>> Start Document
Saturday, March 31, 2018

This is better than watching TV

If you are a connoisseur of wood stoves, you will appreciate what is happening on this video of our new Napoleon Banff 1100 model.
The secondary air feed at the top of the firebox is igniting the gases coming off the wood, creating a blue flame. This gives a more thorough burn, generating more heat and less smoke and particulates from the chimney.
Incredibly, these blue flames are coming from tinder dry balsam, generally considered a low caliber firewood. (See blog a few postings back)
To get the blue flame you must first get a hot fire burning, then check down the draft so it is only open a smidgen.
Half an armload of the balsam keeps the sunroom cozy for about six hours.
We should get even better performance when we burn dry birch next fall.

Thursday, March 29, 2018

When the cat's away the wolves will play

Note the yellow eyes

This pair look like they mean business

A great spot for a nap

Before long they will need to shed those shaggy coats
Brenda and I and our dog, Cork, were down in the States visiting for a few weeks and while we were gone the wolves decided to make themselves right at home.
>> End Document
*Instruction:* Reproduce the blog passage between "If you are a" and "few postings back)", inclusive, word for word.
>> Start Dataset
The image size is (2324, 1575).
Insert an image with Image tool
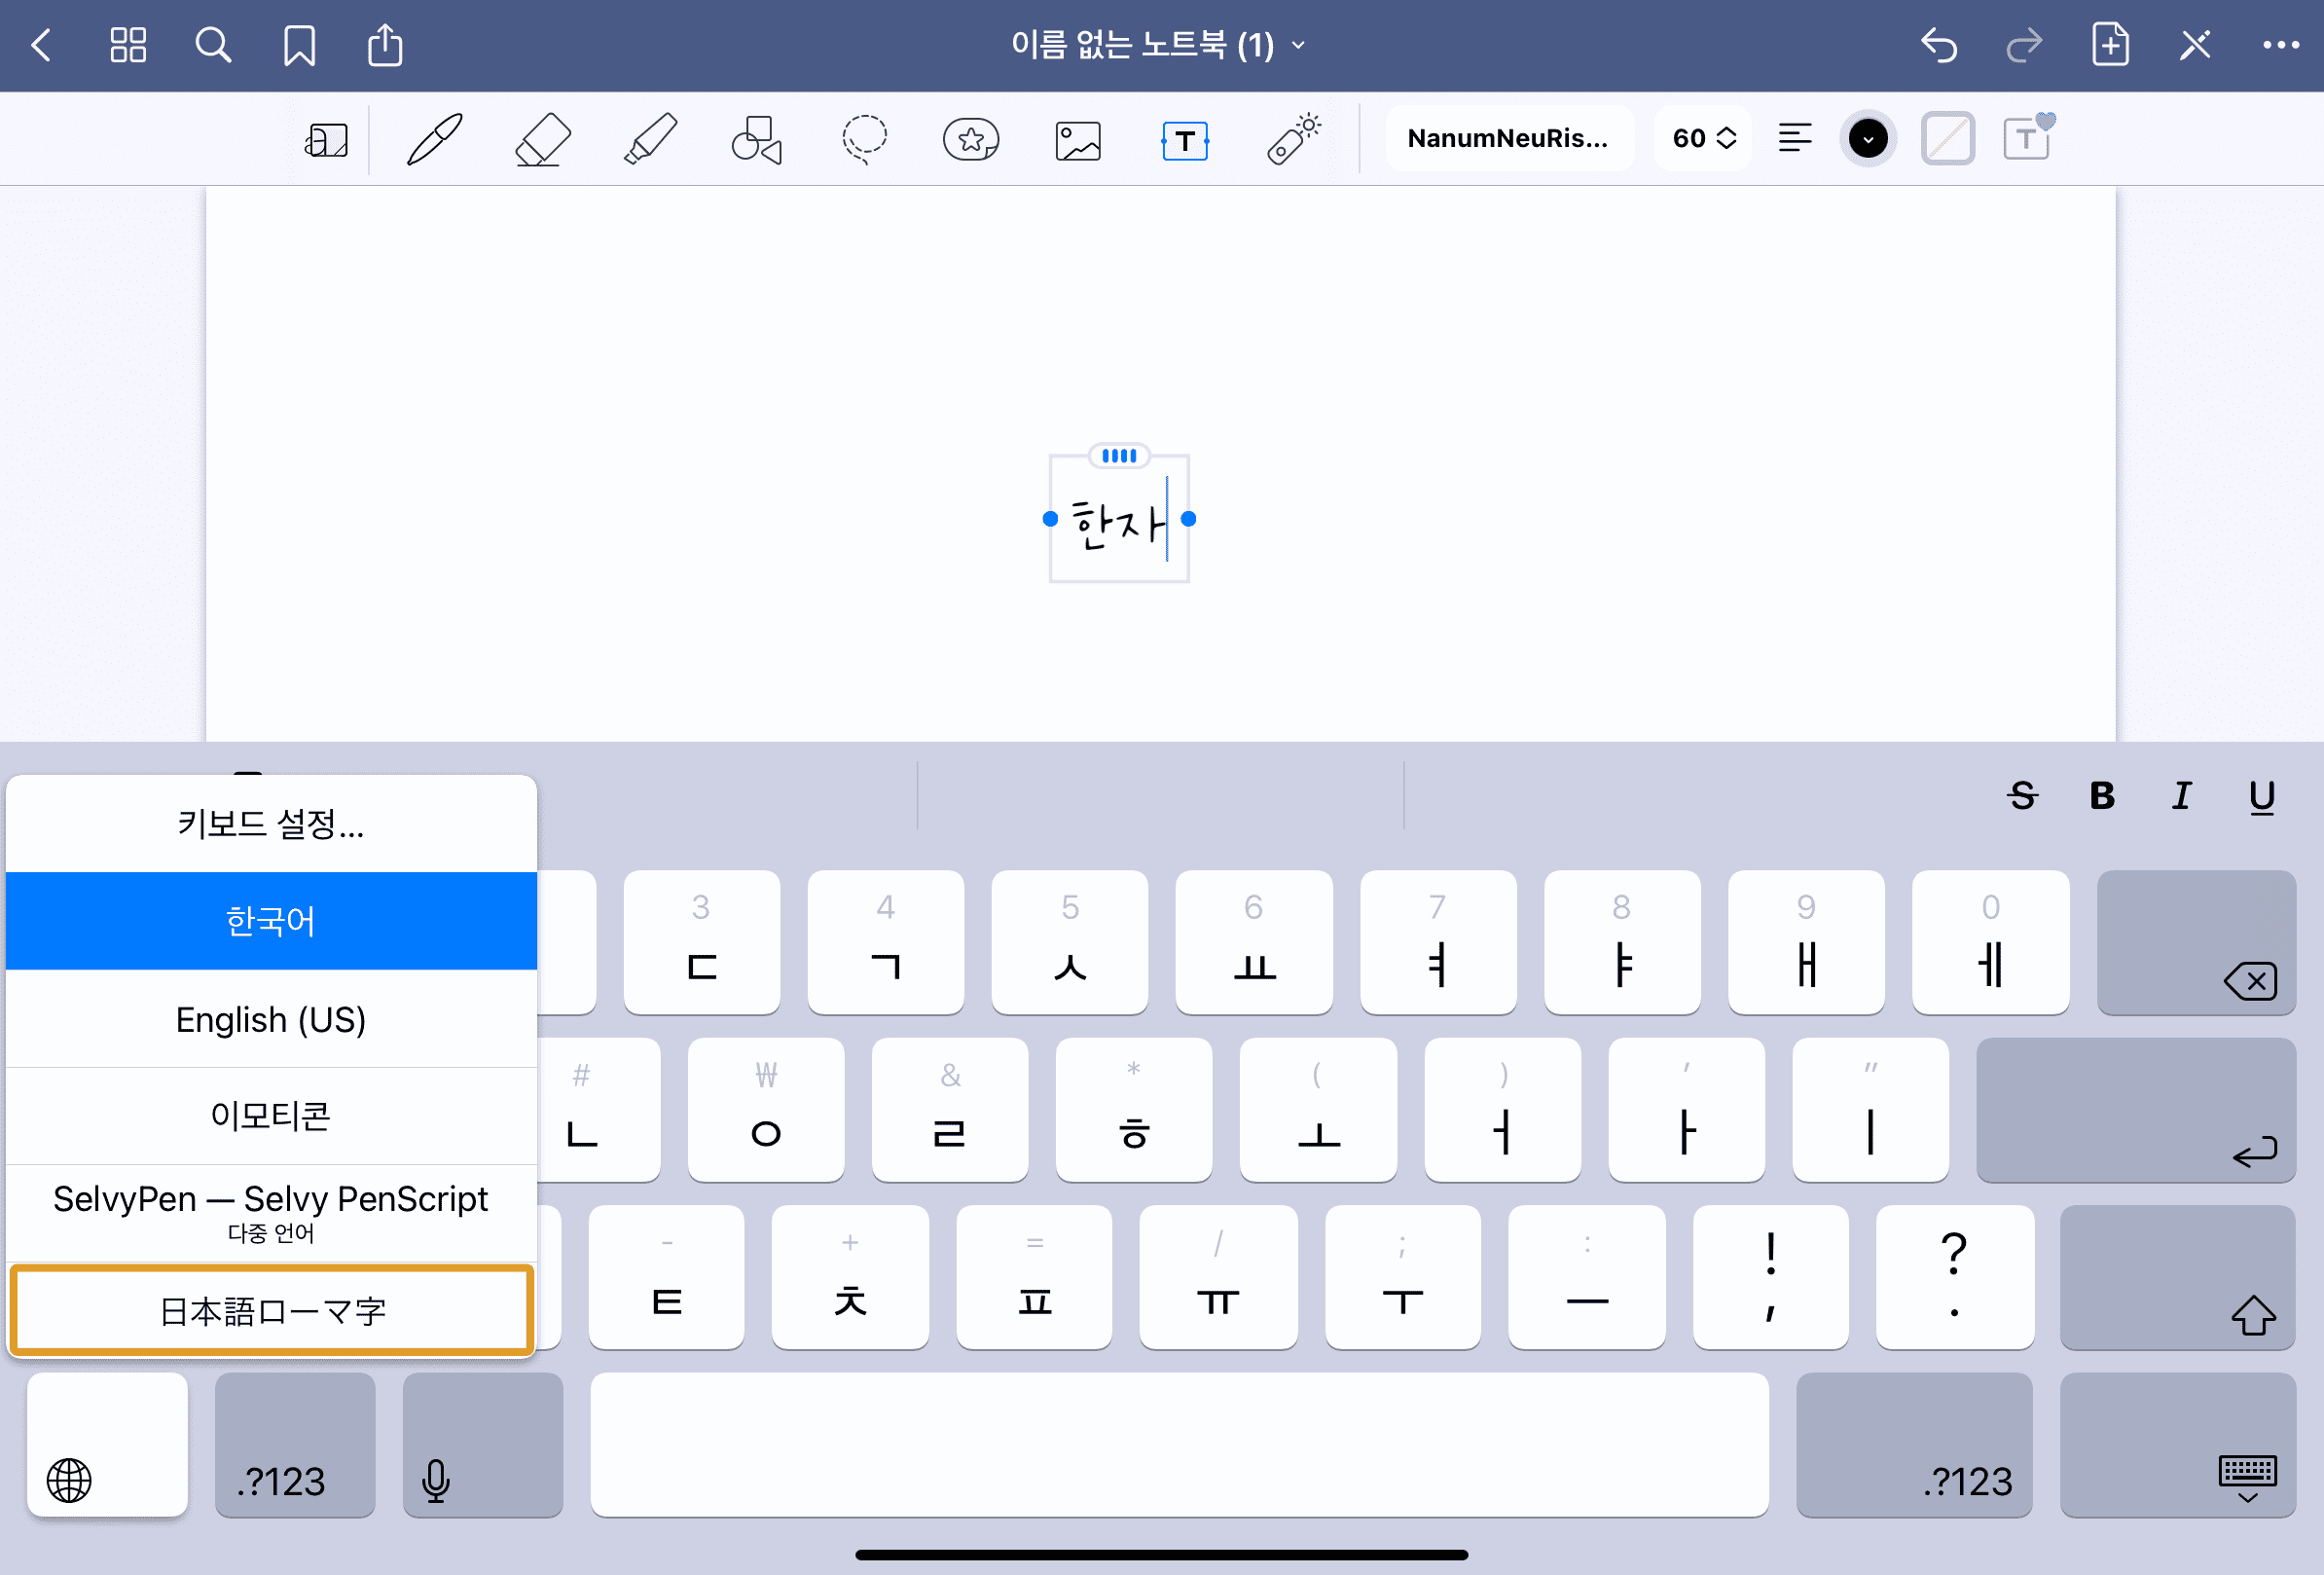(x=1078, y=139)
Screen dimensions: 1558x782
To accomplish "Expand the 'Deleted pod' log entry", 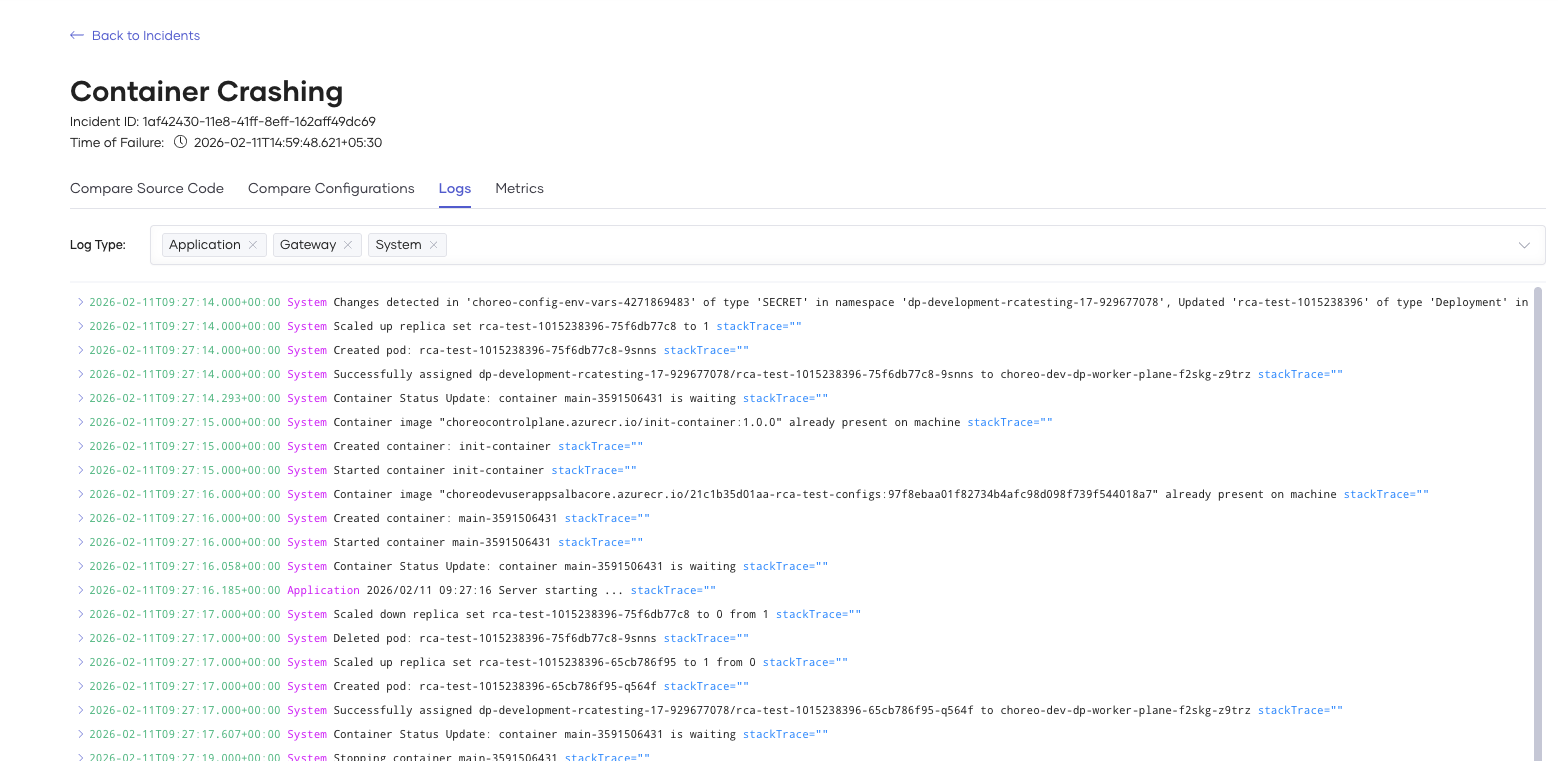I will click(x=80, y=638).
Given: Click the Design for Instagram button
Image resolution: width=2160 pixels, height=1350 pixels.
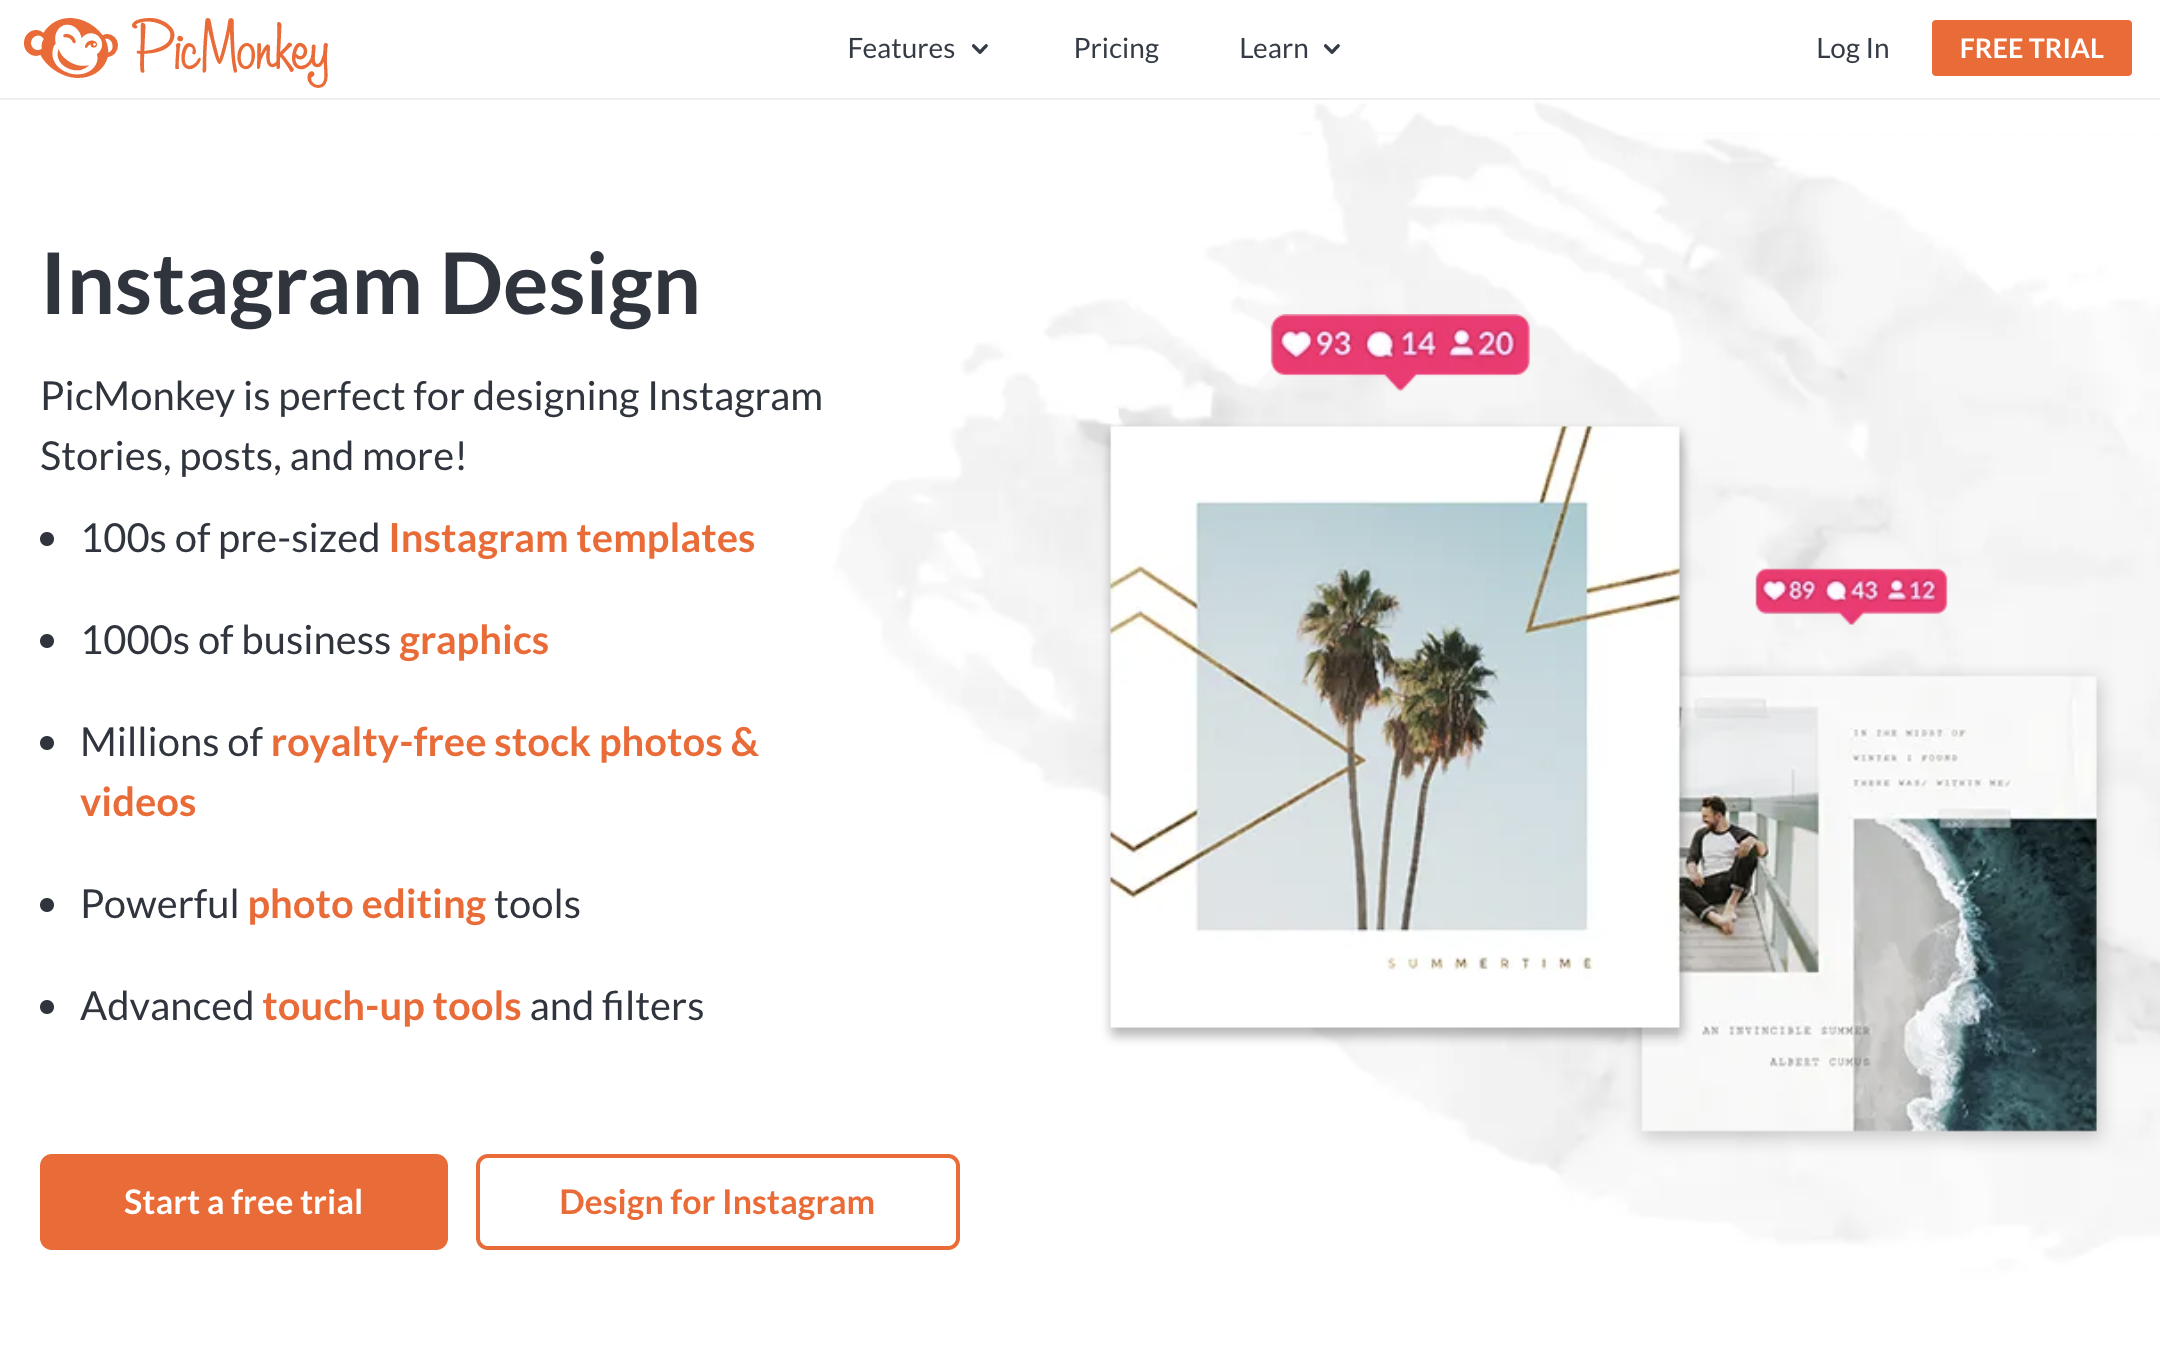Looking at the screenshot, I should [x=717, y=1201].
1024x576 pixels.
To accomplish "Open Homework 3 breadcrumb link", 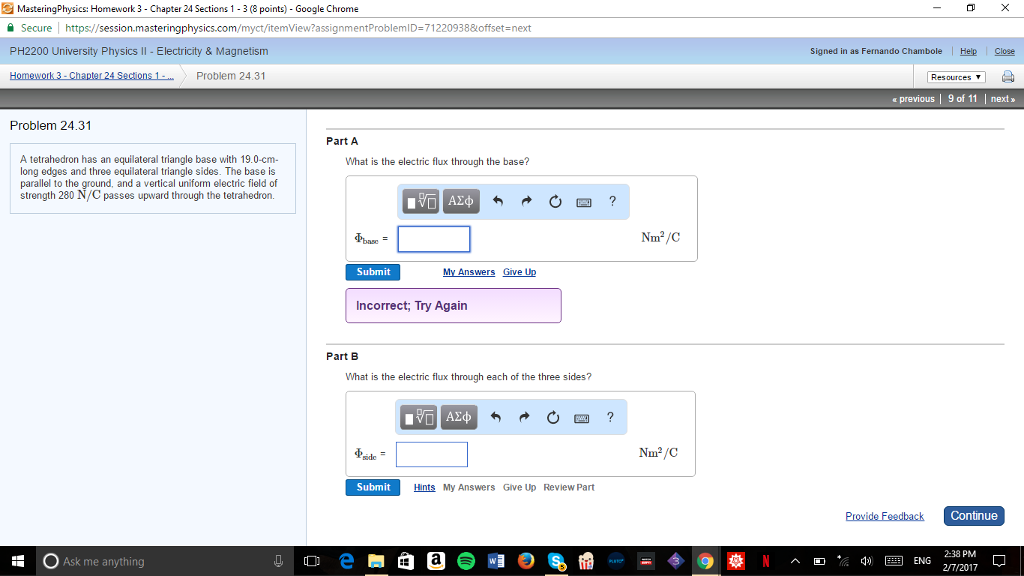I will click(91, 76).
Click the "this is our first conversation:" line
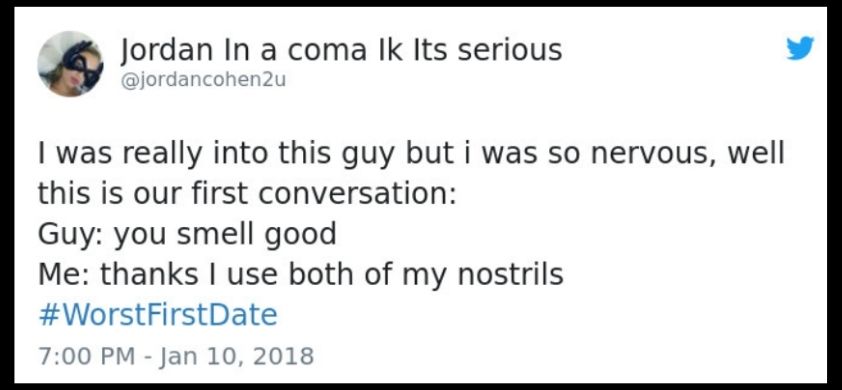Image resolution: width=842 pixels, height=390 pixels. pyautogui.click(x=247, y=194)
>> End Dataset
*Completed task:*
If you are a connoisseur of wood stoves, you will appreciate what is happening on this video of our new Napoleon Banff 1100 model.
The secondary air feed at the top of the firebox is igniting the gases coming off the wood, creating a blue flame. This gives a more thorough burn, generating more heat and less smoke and particulates from the chimney.
Incredibly, these blue flames are coming from tinder dry balsam, generally considered a low caliber firewood. (See blog a few postings back)